THE PROBLEM: Copy each line below exactly as it appears. Pictures are to be omitted.

Dataset items
□ □ □ □ □ □ □

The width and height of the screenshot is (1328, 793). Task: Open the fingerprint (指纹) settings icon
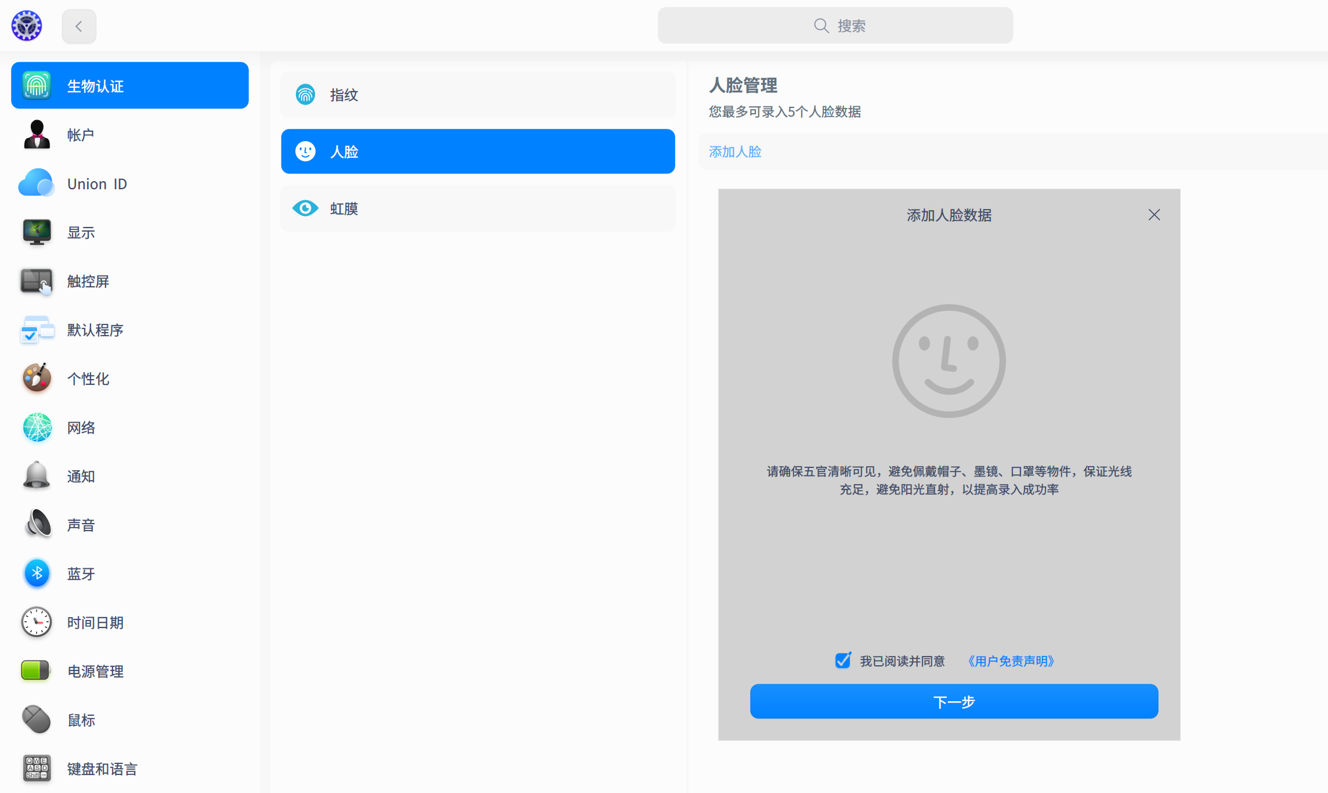305,94
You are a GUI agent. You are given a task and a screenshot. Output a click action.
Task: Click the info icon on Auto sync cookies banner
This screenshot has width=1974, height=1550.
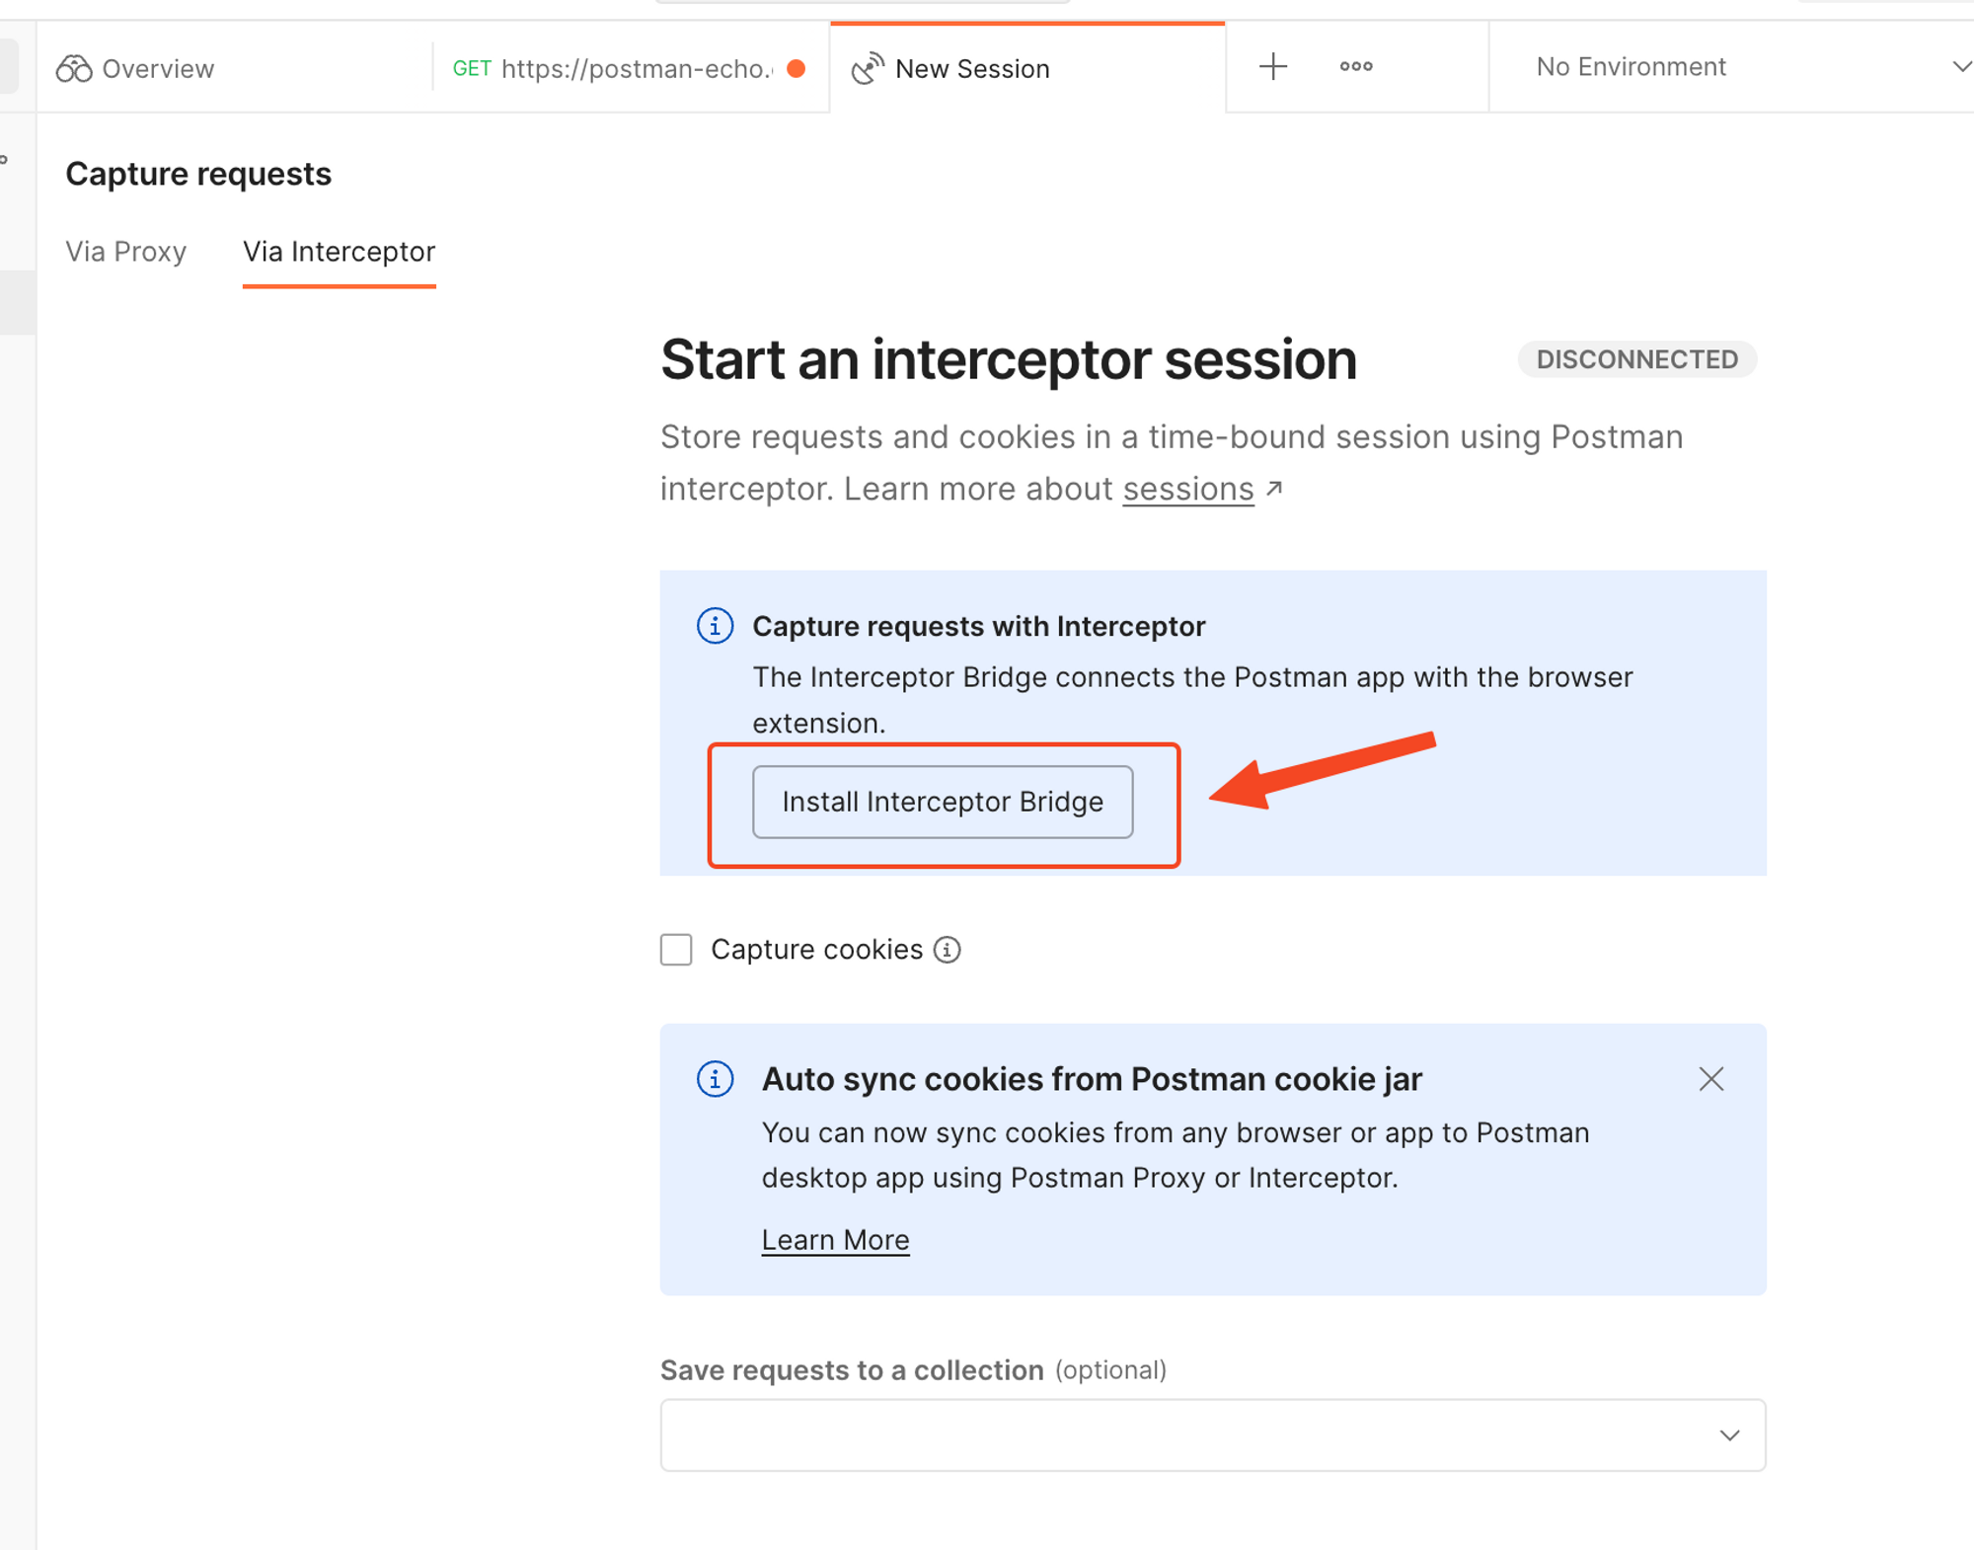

□ □ □ □ □ □ □

THE ANSWER:
The width and height of the screenshot is (1328, 793). Task: Open the fingerprint (指纹) settings icon
305,94
You are a GUI agent. You are given a task and a screenshot. Output a click action.
Task: Click the info icon on Auto sync cookies banner
This screenshot has width=1974, height=1550.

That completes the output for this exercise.